··· Data for this task
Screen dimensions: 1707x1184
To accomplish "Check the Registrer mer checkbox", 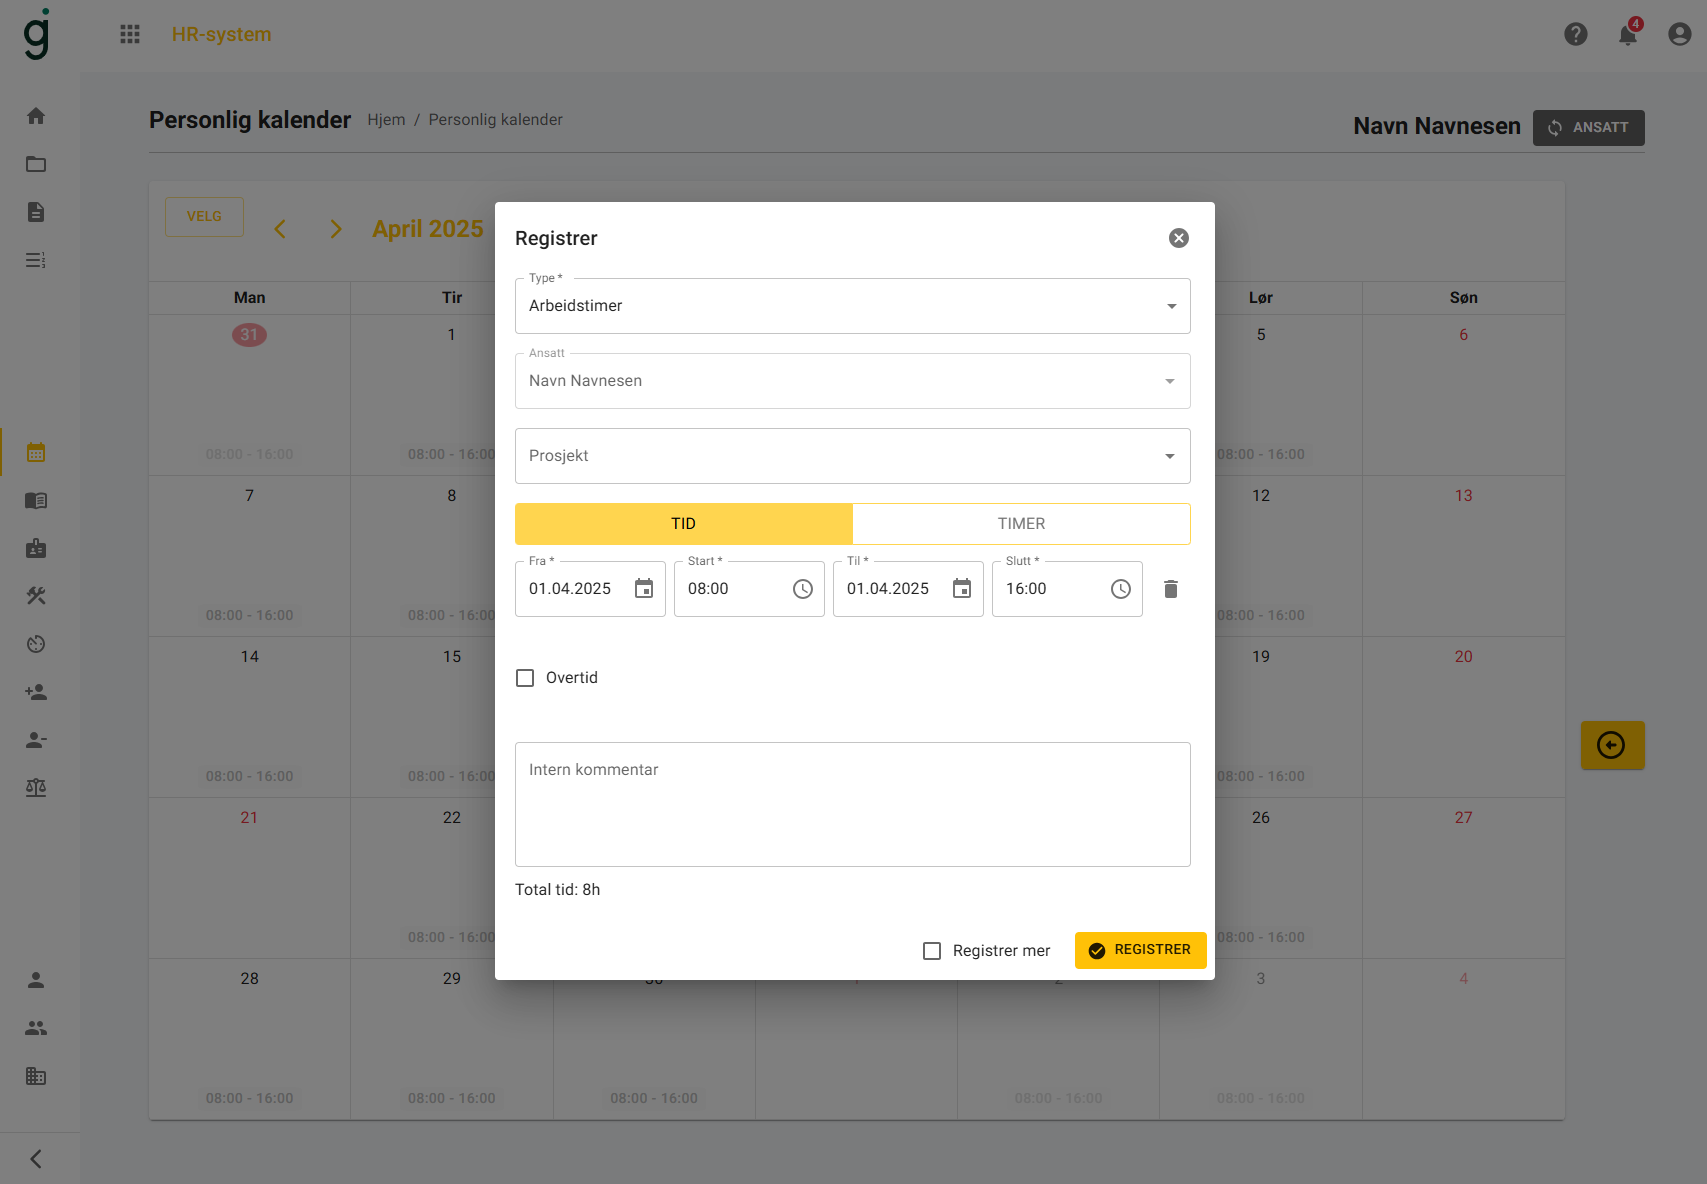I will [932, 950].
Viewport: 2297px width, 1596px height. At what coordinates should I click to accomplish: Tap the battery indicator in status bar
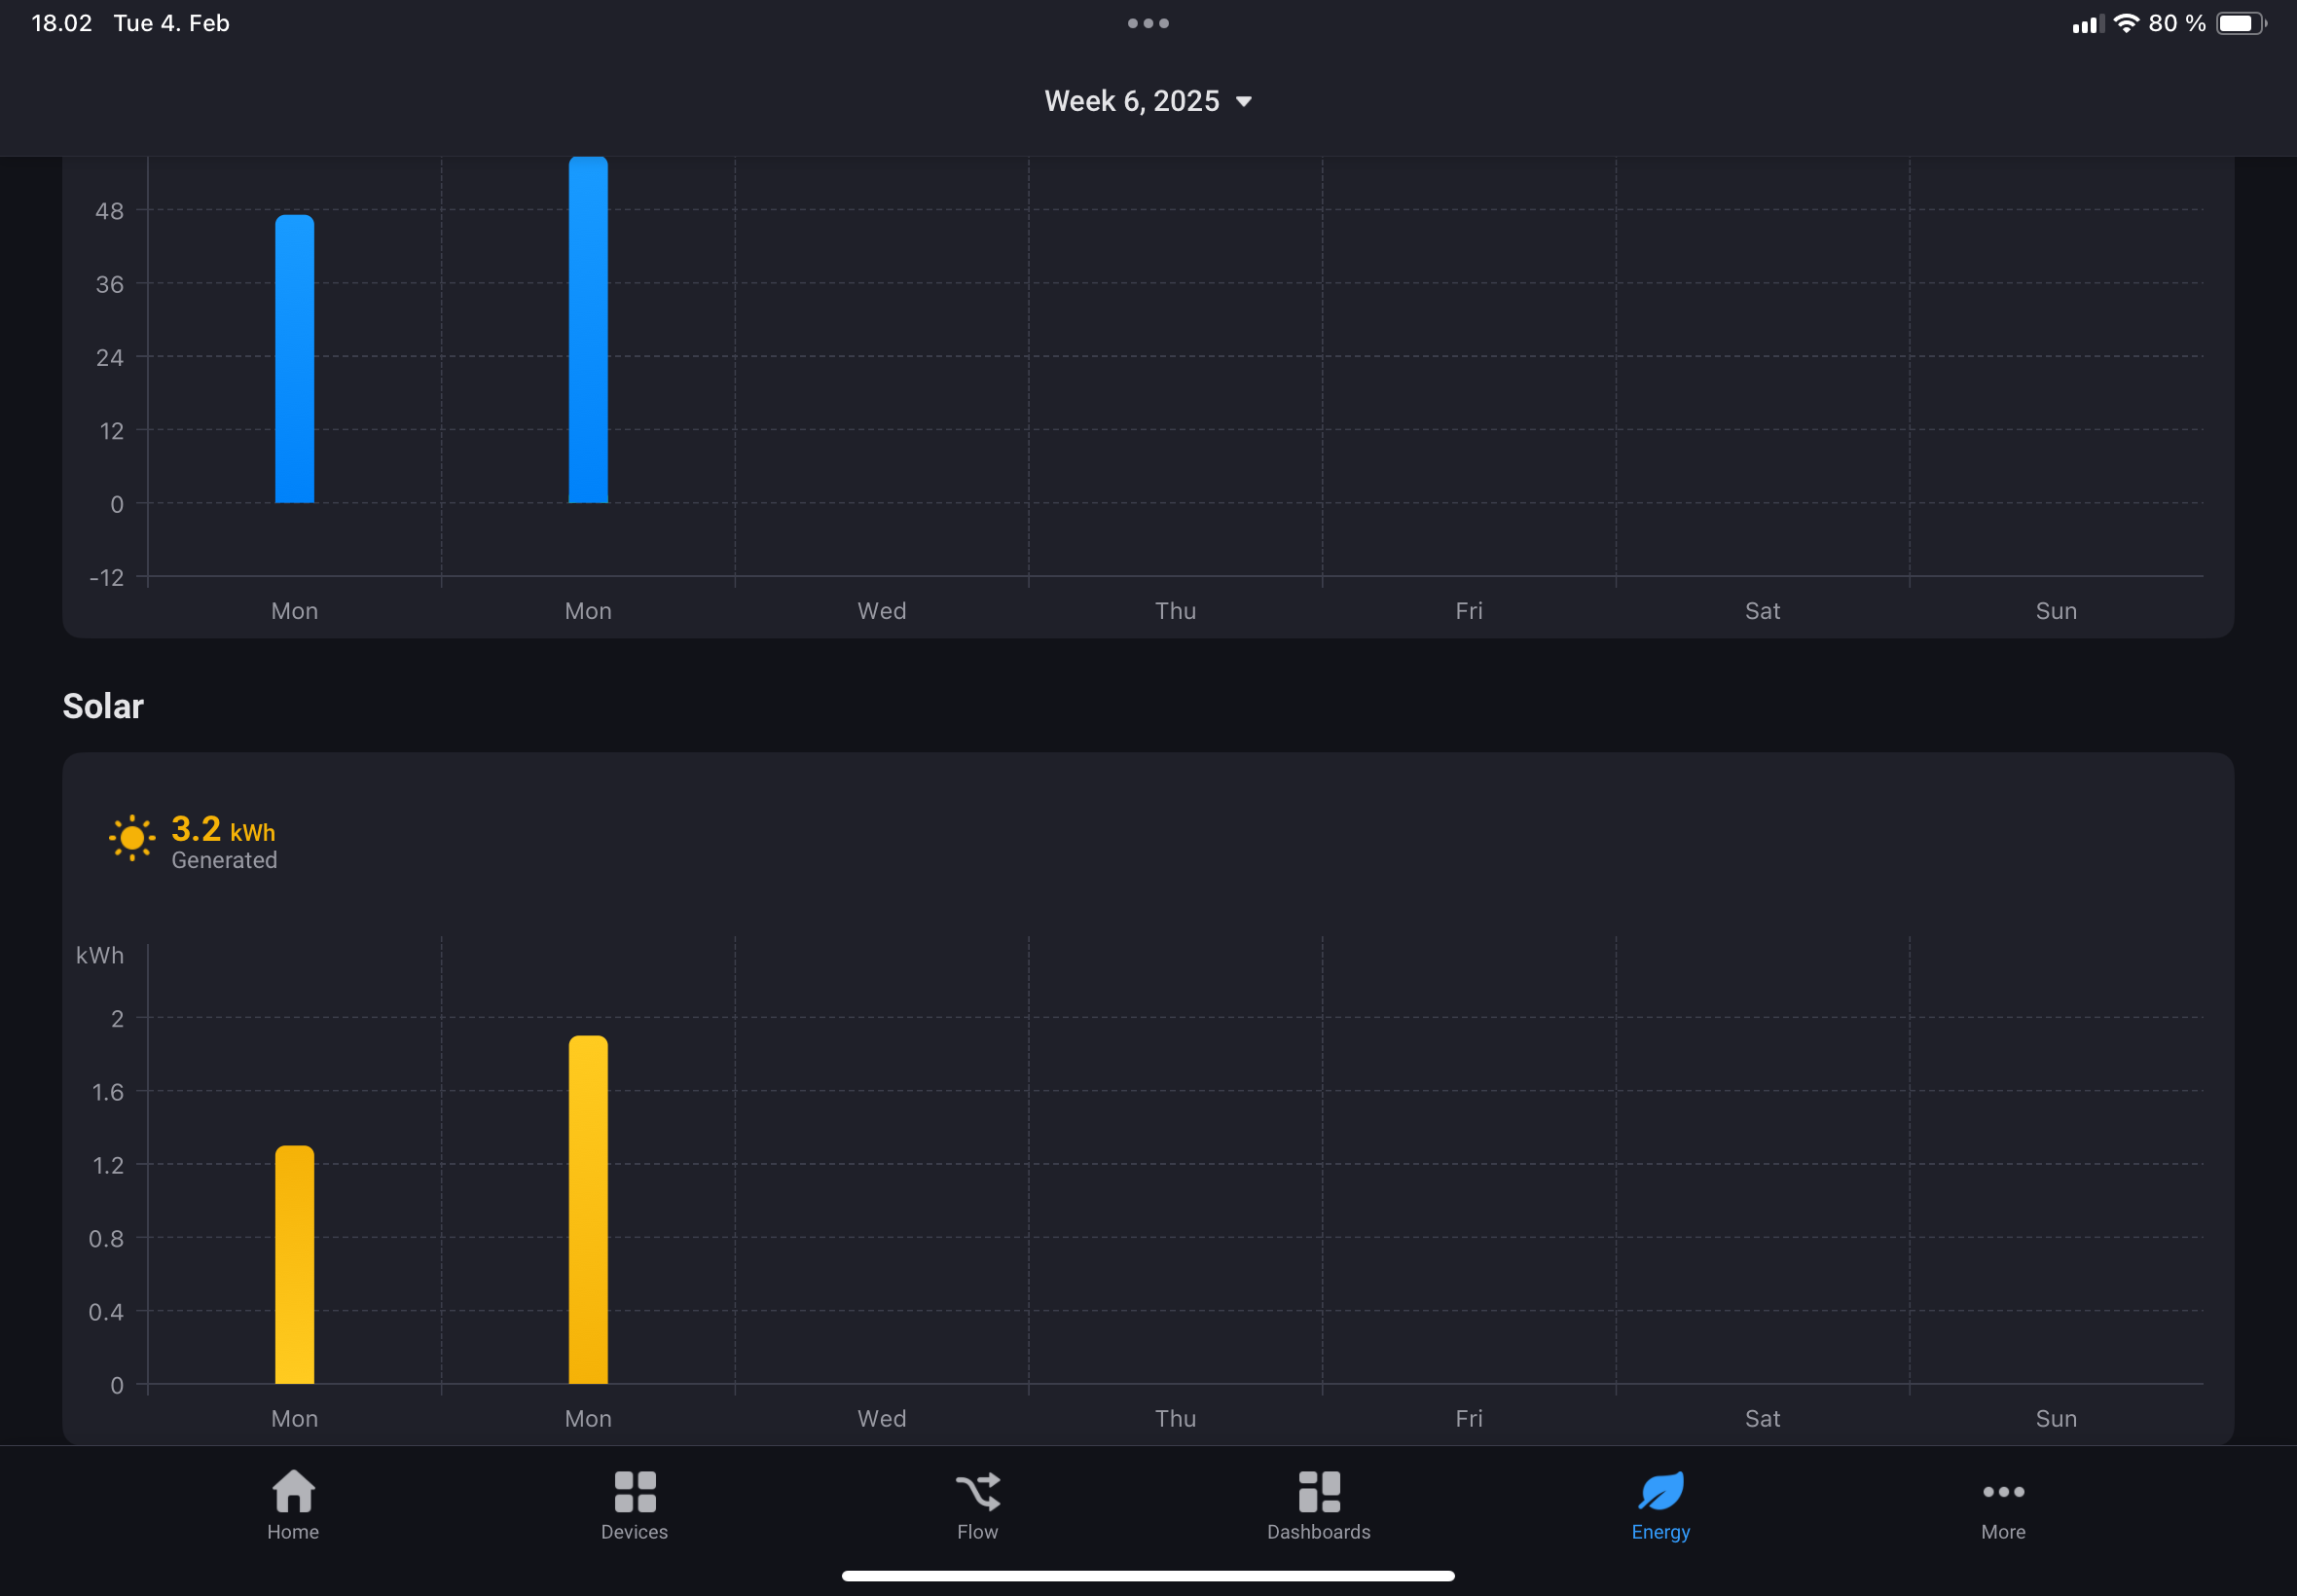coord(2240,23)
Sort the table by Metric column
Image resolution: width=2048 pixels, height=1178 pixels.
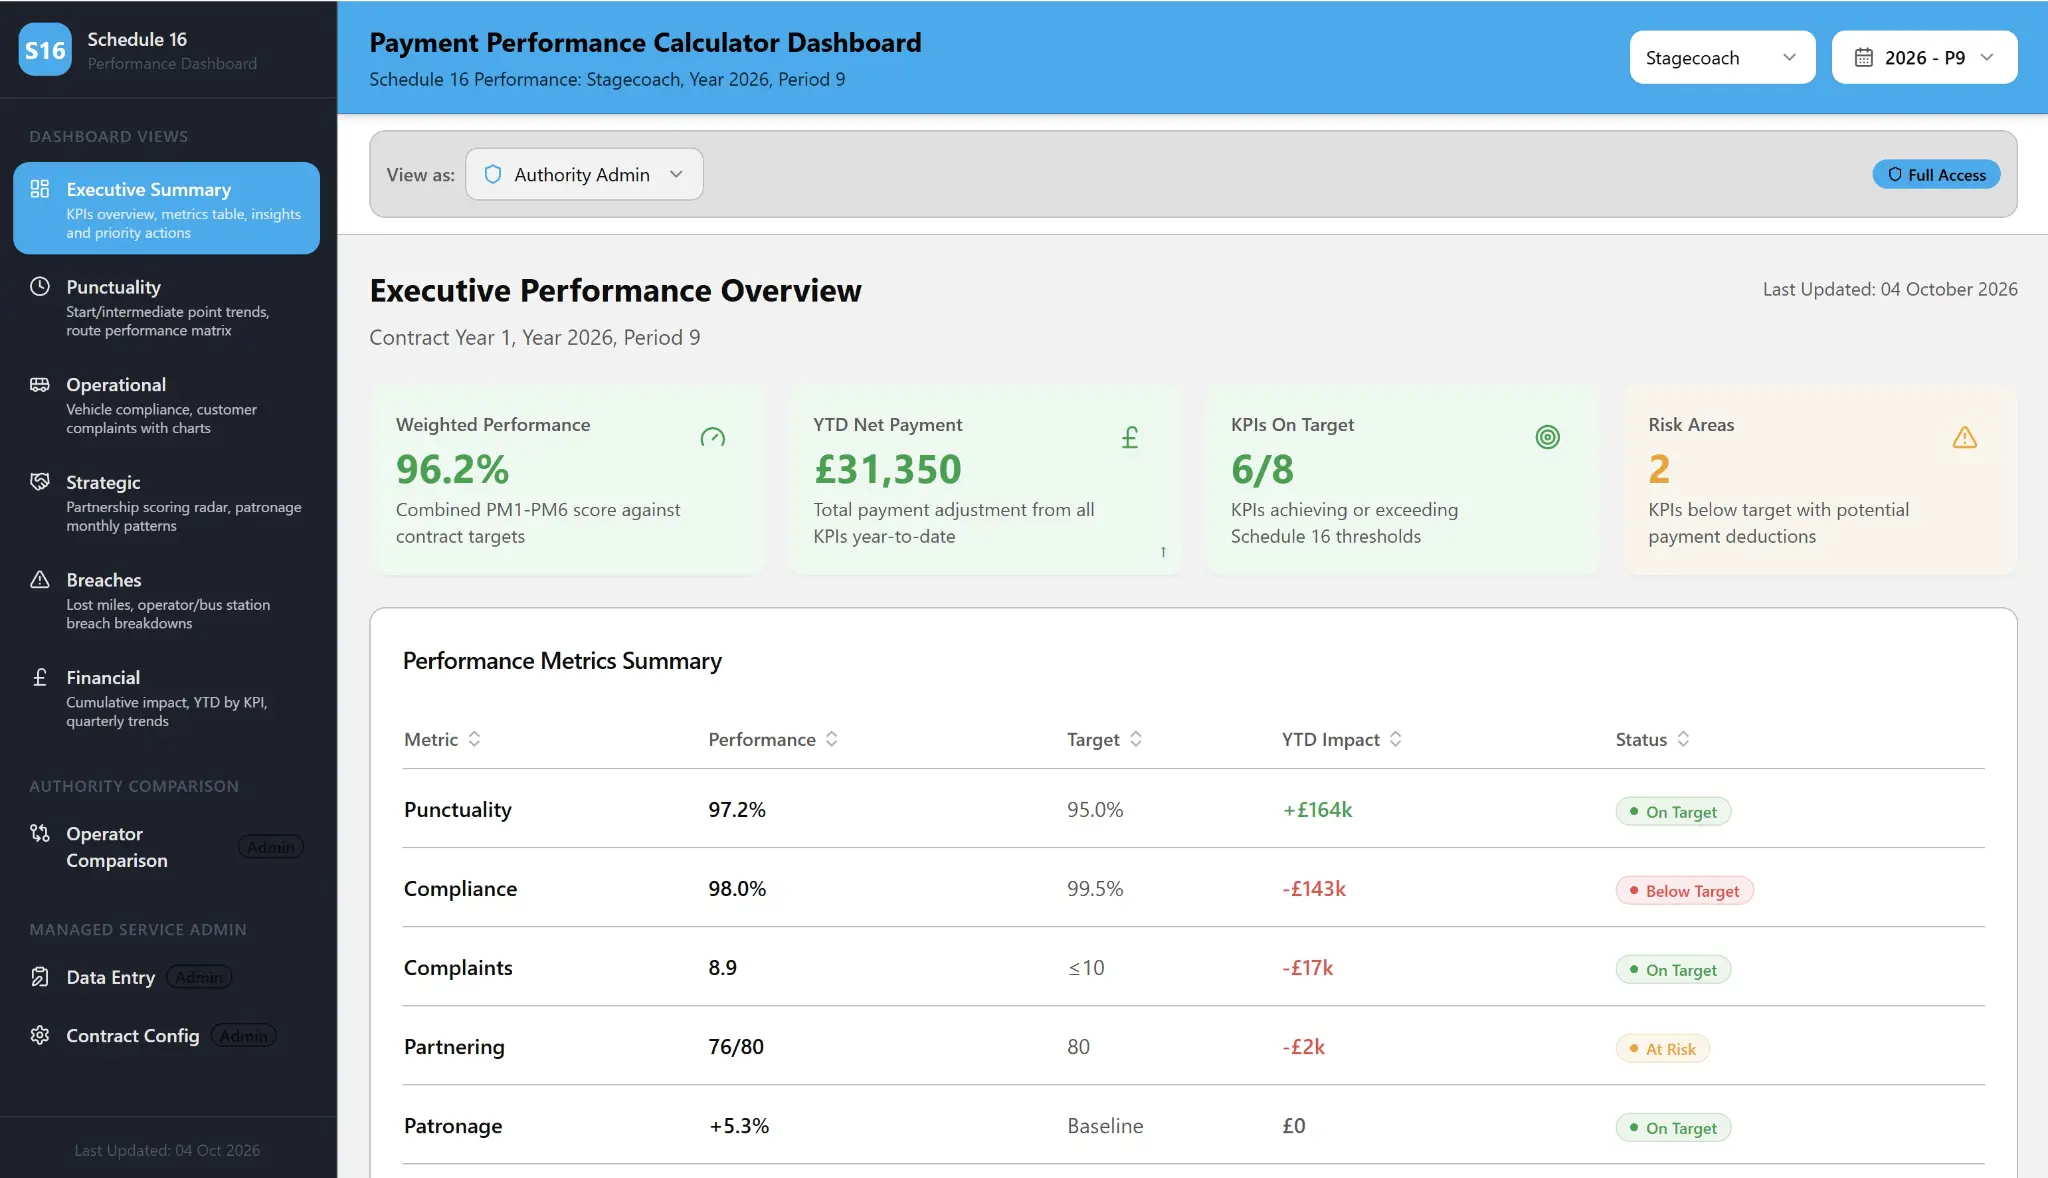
······
Exercise description: Each line from the line containing "Viewport: 2297px width, 1596px" through the last line above must be written out exactly, and every picture must be omitted.

Result of the task:
Viewport: 2297px width, 1596px height. At what coordinates should I click to accomplish: Tap the battery indicator in status bar
coord(2240,23)
Sort the table by Metric column
Image resolution: width=2048 pixels, height=1178 pixels.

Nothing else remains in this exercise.